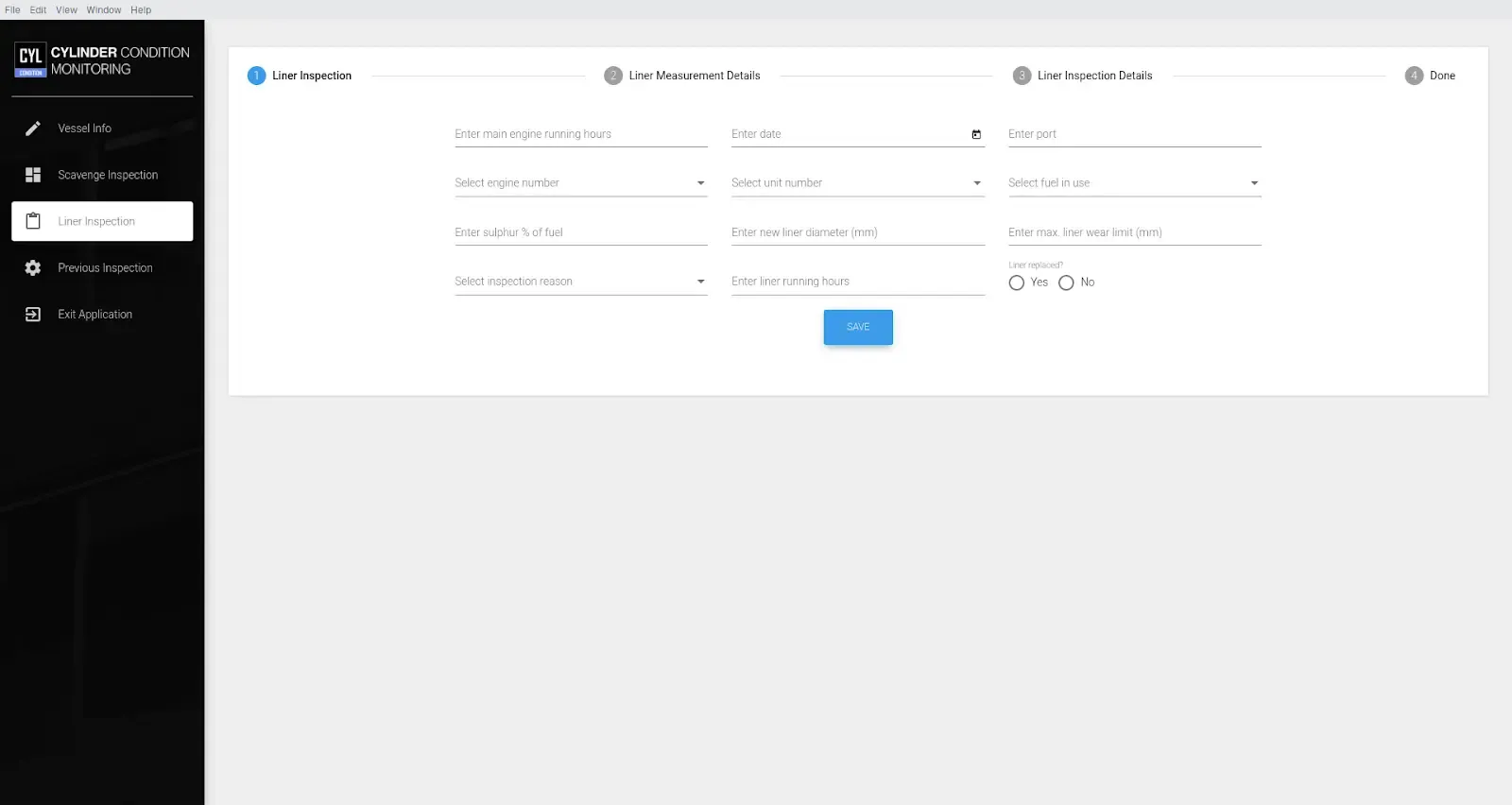The width and height of the screenshot is (1512, 805).
Task: Select No for Liner replaced
Action: coord(1066,283)
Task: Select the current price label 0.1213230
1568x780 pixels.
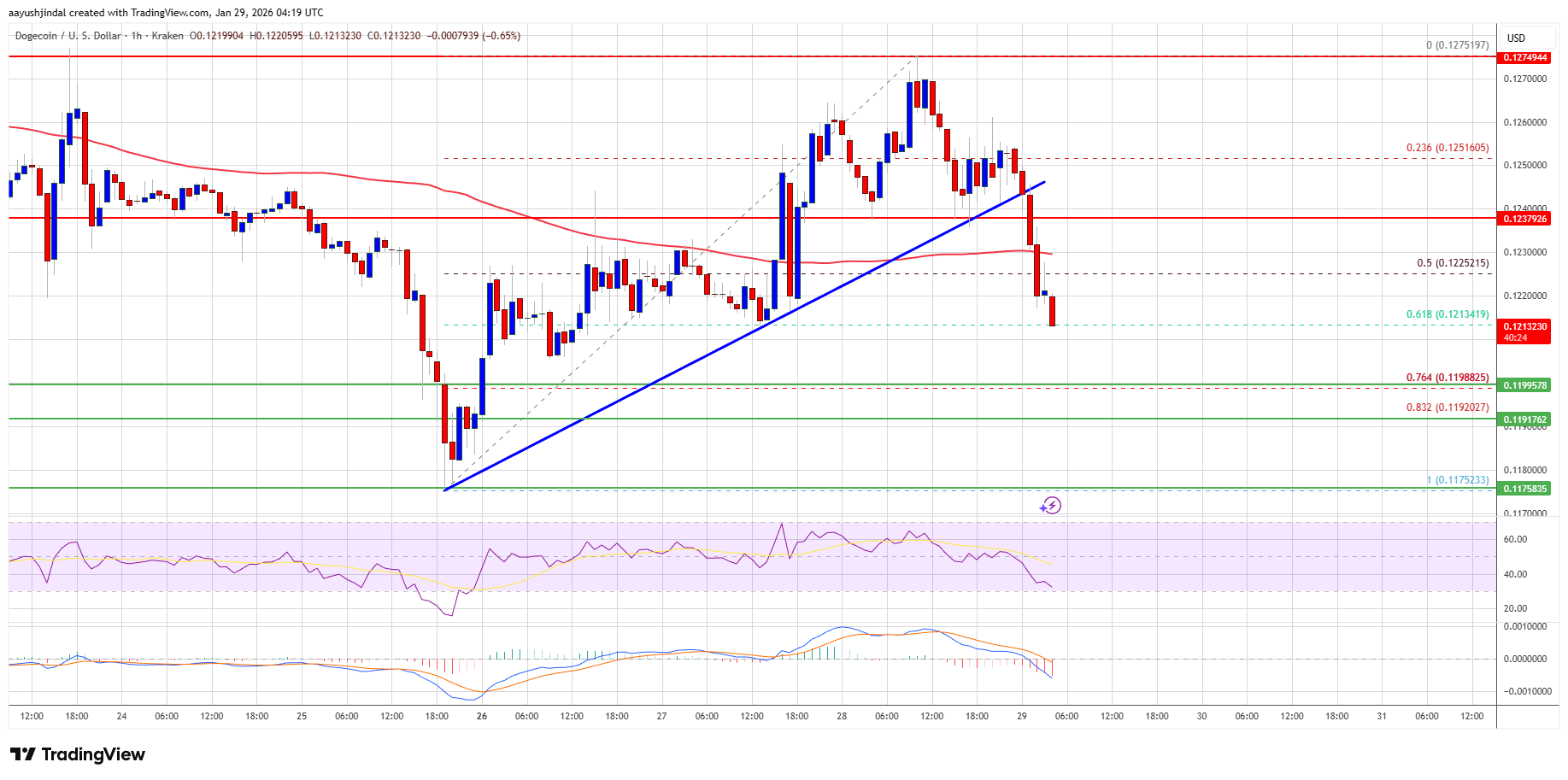Action: point(1524,326)
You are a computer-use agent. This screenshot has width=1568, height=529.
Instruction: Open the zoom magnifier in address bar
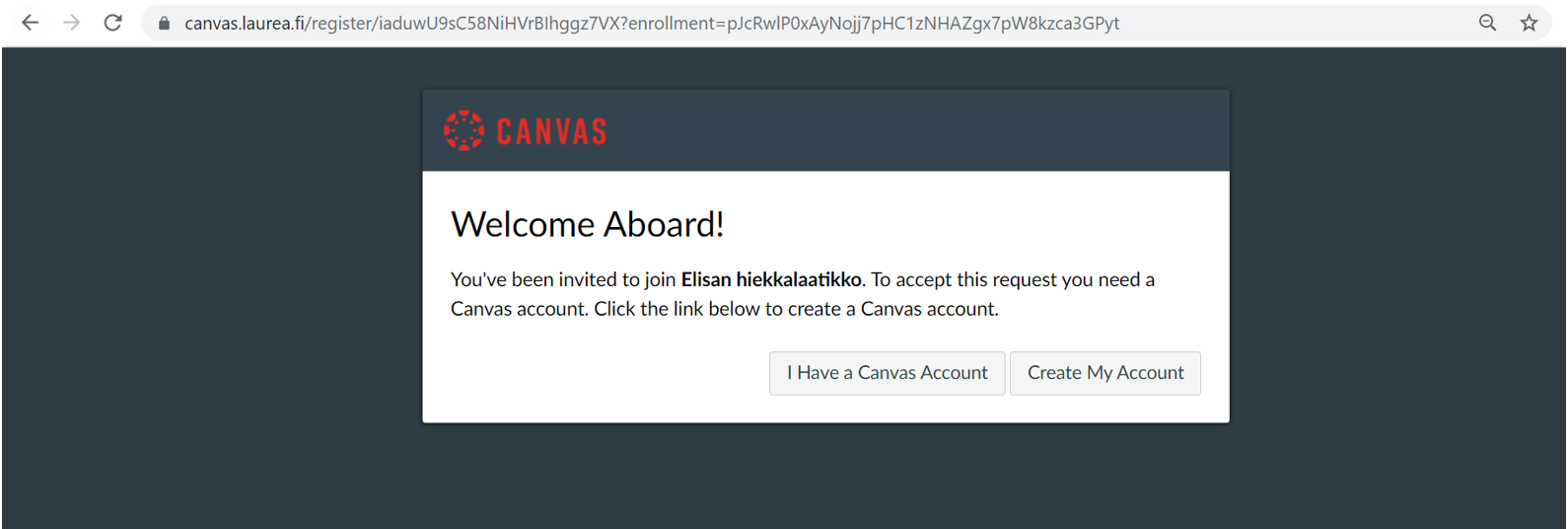1487,23
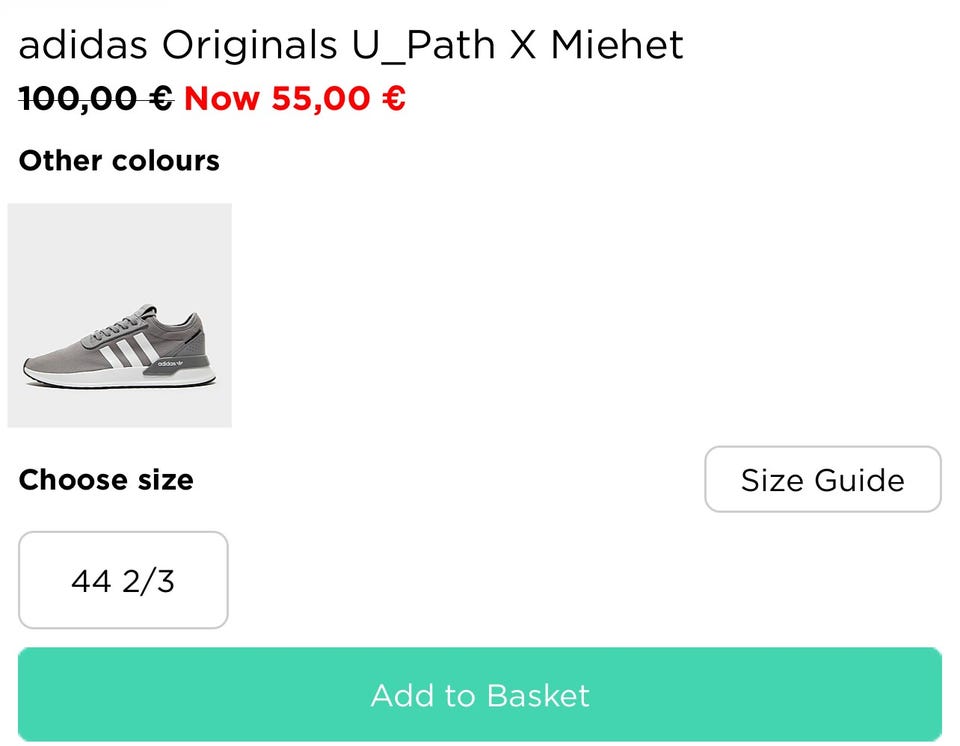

__________

### Work request
Would you output, word for word, only the lines running from the line with "Instruction: Open the" to the end of the listing above, both ends included, with no pictures?

### Task solution
Instruction: Open the zoom magnifier in address bar
1487,23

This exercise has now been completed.